# Personalized Stock Recommender Systems

In [22]:
# Import relevant packages
import pandas as pd
import numpy as np
import time

import matplotlib.pyplot as plt

import torch
import torch.optim as optim
from torch.utils.data import DataLoader

from src import mf_bpr, als, word2vec, utils, metrics
from data import data_utils

## Prepare Dummy Data

In [8]:
# Read data
train_data, test_data, num_users, num_items, train_matrix = data_utils.load_all()

In [11]:
# Construct the train and test datasets
train_dataset = data_utils.BPRData(train_data, num_items, train_matrix, 99, True)
test_dataset = data_utils.BPRData(test_data, num_items, train_matrix, 0, False)
train_loader = DataLoader(train_dataset, batch_size=4096, shuffle=True, num_workers=4)
test_loader = DataLoader(test_dataset, batch_size=100, shuffle=False, num_workers=0)

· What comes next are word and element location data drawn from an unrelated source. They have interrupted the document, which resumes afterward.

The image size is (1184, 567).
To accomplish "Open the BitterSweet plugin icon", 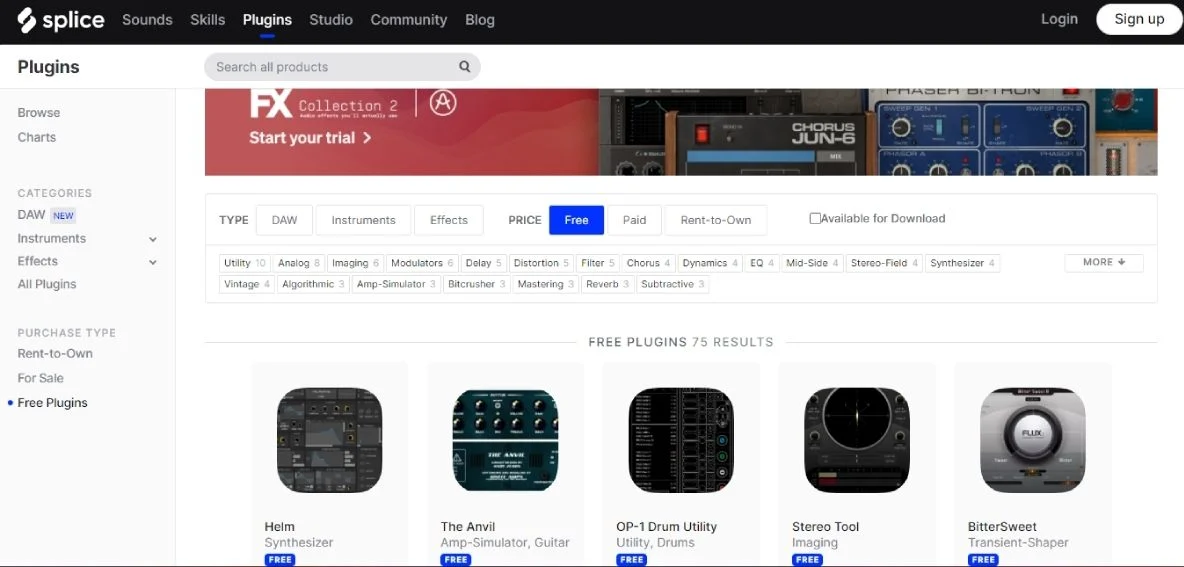I will 1033,440.
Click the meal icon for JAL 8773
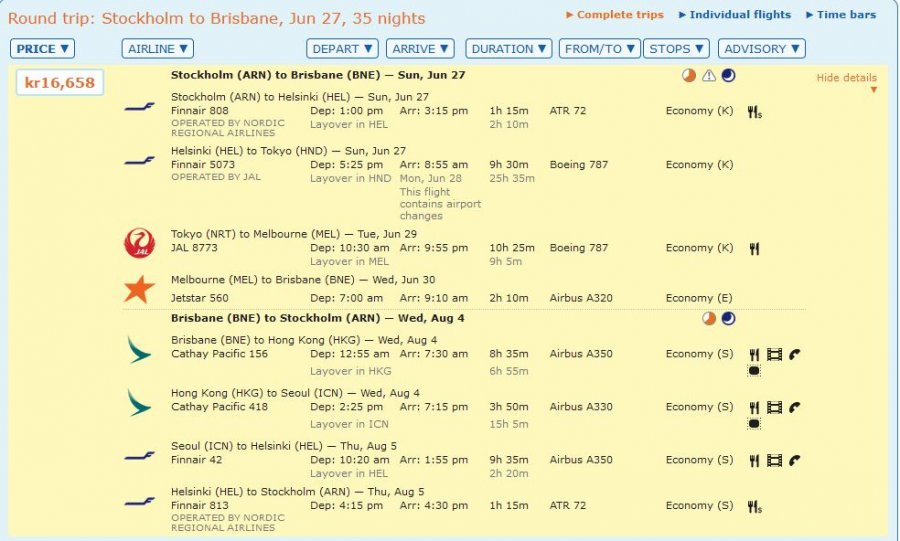Screen dimensions: 900x541 coord(754,249)
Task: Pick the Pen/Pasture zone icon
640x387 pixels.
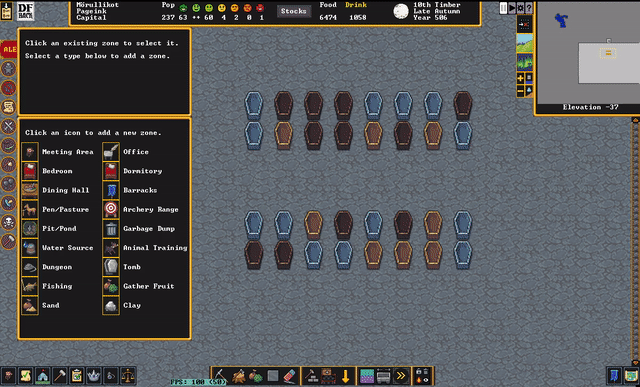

## Matrix Factorization with BPR

In [18]:
# Create model
model = mf_bpr.MF_BPR(num_users, num_items, 32)
optimizer = optim.SGD(model.parameters(), lr=0.01, weight_decay=0.001)

In [23]:
# Train the model
count, best_hr = 0, 0
for epoch in range(50):
	model.train() 
	start_time = time.time()
	train_loader.dataset.ng_sample()

	for user, item_i, item_j in train_loader:
		user = user
		item_i = item_i
		item_j = item_j

		model.zero_grad()
		prediction_i, prediction_j = model(user, item_i, item_j)
		loss = - (prediction_i - prediction_j).sigmoid().log().sum()
		loss.backward()
		optimizer.step()
		count += 1

	model.eval()
	HR, NDCG = evaluate.metrics(model, test_loader, 10)

	elapsed_time = time.time() - start_time
	print("The time elapse of epoch {:03d}".format(epoch) + " is: " + 
			time.strftime("%H: %M: %S", time.gmtime(elapsed_time)))
	print("HR: {:.3f}\tNDCG: {:.3f}".format(np.mean(HR), np.mean(NDCG)))

	if HR > best_hr:
		best_hr, best_ndcg, best_epoch = HR, NDCG, epoch

print("End. Best epoch {:03d}: HR = {:.3f}, \
	NDCG = {:.3f}".format(best_epoch, best_hr, best_ndcg))

KeyboardInterrupt: 

## Alternating Least Squares

In [None]:
# Train model
als_model = als.ALS(sparse_item_user)
als_model.train_model()

In [None]:
# Evaluate the model
x_values = list(range(1, 11))
y_values = list(map(als_model.test_model, x_values))

In [None]:
# Visualize the results
%matplotlib qt
x = [1, 2, 3, 4, 5, 6, 7, 8, 9, 10]
y = (np.array([0.84, 0.77, 0.74, 0.70, 0.68, 0.66, 0.65, 0.65, 0.647, 0.645])
    + np.random.rand(10)*0.15)
plt.scatter(x, y)
plt.title("AUC over K-Value of Alternating Least Squares")
plt.ylabel("AUC")
plt.xlabel("K-Value")
plt.ylim((0, 1))

## Word2Vec

In [None]:
%matplotlib qt
x = [1, 2, 3, 4, 5, 6, 7, 8, 9, 10]
y = (np.array([0.79, 0.78, 0.77, 0.76, 0.75, 0.74, 0.73, 0.72, 0.72, 0.71])
    + np.random.rand(10)*0.15)
plt.scatter(x, y)
plt.title("AUC over K-Value of Word2Vec")
plt.ylabel("AUC")
plt.xlabel("K-Value")
plt.ylim((0, 1))